Sunday, January 28, 2024

Timelapse (PC, 1996)

I have a "will they, won't they"-relationship with puzzle games. I love them, I want to be good at them but I just ain't. I have found the perfect place for them in my life however - as something to do with my kids. Turns out, trying to solve puzzles together is just as fun as playing any other old game together. Me and my son (now 10) have played a whole bunch so far, all through The Room 1-4, World of Goo, Trine 2 and now we played through a little gem called Timelapse, released in 1996 by GTE Entertainment (the "content creating" subdivision of GTE Corporation that later became Verizon).


I had never heard of Timelapse before it somehow ended up in my games library on GoG (I really wonder how some games end up there...). It looked a lot like Myst, which I have not played but remember watching my mom play through back in the 90's, and I thought maybe it could be a fun challenge for me and the kid to try out.

Turns out it was, I'll even go on right now and spoil my end conclusion by saying that Timelapse is a bit of a hidden gem as far as Myst-likes go. So if you don't feel like reading farther than this, just know that this is a game worth your time if you like that genre.

Don't worry too much about the story. As far as I remember it barely makes sense in Myst, and it barely makes sense in this game either. I would like to recap it, but honestly I only understood half of it so here is my best try - you're helping some sort of dude, maybe a professor, to look for Atlantis. You can travel to different eras and civilizations in time that seem to somehow be connected to Atlantis through sheer myth-building, like the old Egyptians, the Maya, Easter Island and the Anasazi. In each of these locations you need to solve puzzles to move on.


So let's not dwell more on the story, because the real star of the game has to be the puzzles. For any one not used to puzzle games it is easy to believe that there is just one way of crafting them. Nothing could be further from the truth. There are quite a few different ways you can design puzzle games, here are some off the top of my head (there are more, and there are some that mix them, like Resident Evil);

1. The "fake" puzzle games, like The Room, which actually just require you to find one item to open an item to find an item to open an item and so on. There is little puzzling and mostly searching, in these kind of puzzle games.

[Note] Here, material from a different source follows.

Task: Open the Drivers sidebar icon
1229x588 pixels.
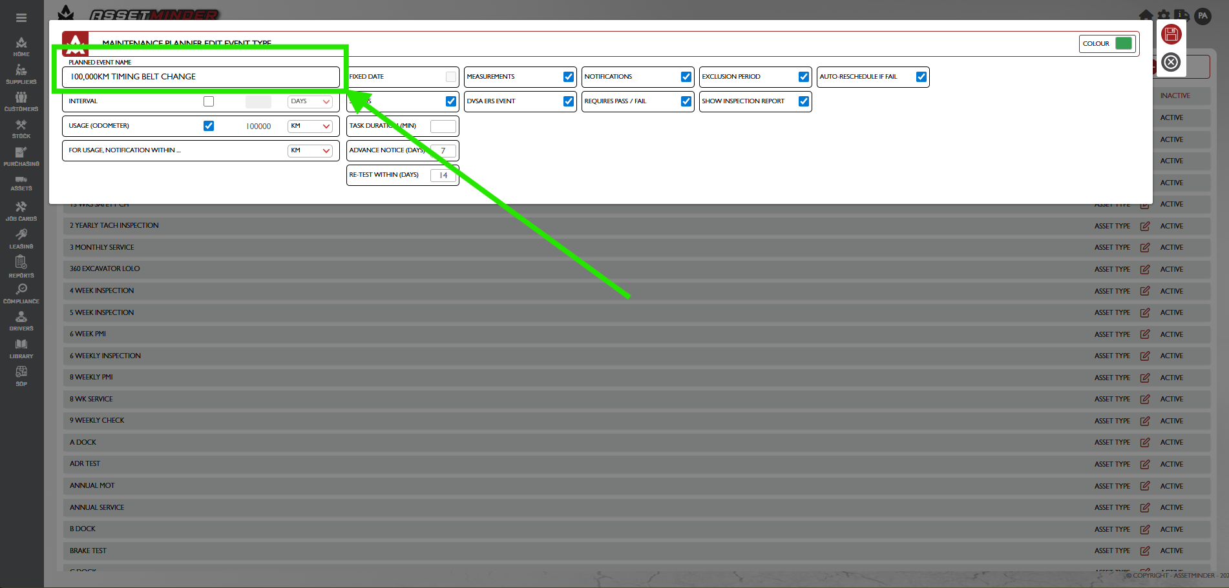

2. The environmental puzzling which mainly require you to manipulate the environment to get through the game, like the aforementioned Trine-series and World of Goo.

3. The "real" puzzle games which present you with puzzles that are superficially connected to the game world and/or story, but really are designed to be self-contained puzzle challenges. In this category you'll find games like Myst, Timelapse and Safecracker.

Timelapse is definitely in the latter category. While the puzzles are presented as to fit in the general esthetic of each area, the puzzles themselves don't necessarily logically connect to anything in the world. It's the classic trope of puzzle games, if you think about it too much it doesn't make sense that you would have to play game of Snakes and Ladders to be able to open a certain door. Or a game of Simon Says to be able to open a certain chest. We ignore all that, as long as the puzzles are well designed.

To my amateur eye I find the puzzles in Timelapse very well done and fun to try to puzzle through. Very few of them were so weird that I felt like I never had a chance to get it. They range from the abovementioned examples to finding patterns, assembling objects and traversing courses. At your disposal is a journal full of information and quite vital to your puzzle solving. It also contains a lot of interesting information about the civilizations you are visiting, if you're interested in that. Even if the journal, and a camera that allows you to take pictures of important clues you come across (the camera bugged in my version of the game, so I ended up never using it), I had to take so many notes of everything we saw. Quite a few puzzles require you to take not of a series of symbols in one area to be able to decipher a series of symbols in another area. 

Only once in the game is there a time limit to what you do, and if you fail you get the bad ending. Fortunately this part is right at the end, allowing you to simply try it again to see if you can manage differently.

The controls are fine, just like in Myst you move around the world with arrow keys (or WASD) through different screens. An arrow at the bottom always shows you which directional options you've got and there is a map as well. I still got lost quite a lot however, but my kid didn't so I think that is more indicative of my sense of direction than anything else. You don't have an inventory per se, so no worries that you're going to have to carry around a lot of random objects that you need to figure out where to use. You can only ever carry one item at a time, and it's only usable in the time period it was found. 

The times you have to manipulate objects on the screen you notice the age of the game. Knowing where the game wants you to place something or click on the screen to make something happen can be patience testing and time consuming for some of the puzzles. Fortunately these are rare enough to never ruin the overall experience.

To your further enjoyment, this game is of course full of extremely badly acted FMV's. Think Command & Conquer, or of course Myst itself for that matter. The sound effects and music are what you'd expect from the time, looped stock and completely unobtrusive background jingles. Nothing that you will remember fifteen minutes after you've turned the game off, neither something that will annoy you in the long run.

It took me and the kid around 10 hours to complete the game, scattered across a year roughly. We played it in bouts. Whenever we got too stuck on a puzzle we moved on to something else, but we always came back to this. We definitely had to use a walkthrough for some sections (especially the symbol deciphering), but a lot of it was possible for us to get through with mental team work. There was a fun variety of puzzles and we both really enjoyed it.

GTE Entertainment closed down just a year after Timelapse was released, so even though the end of the game teases a sequel, it sadly never came to be. It is unfortunate, because I definitely would've loved to check that out.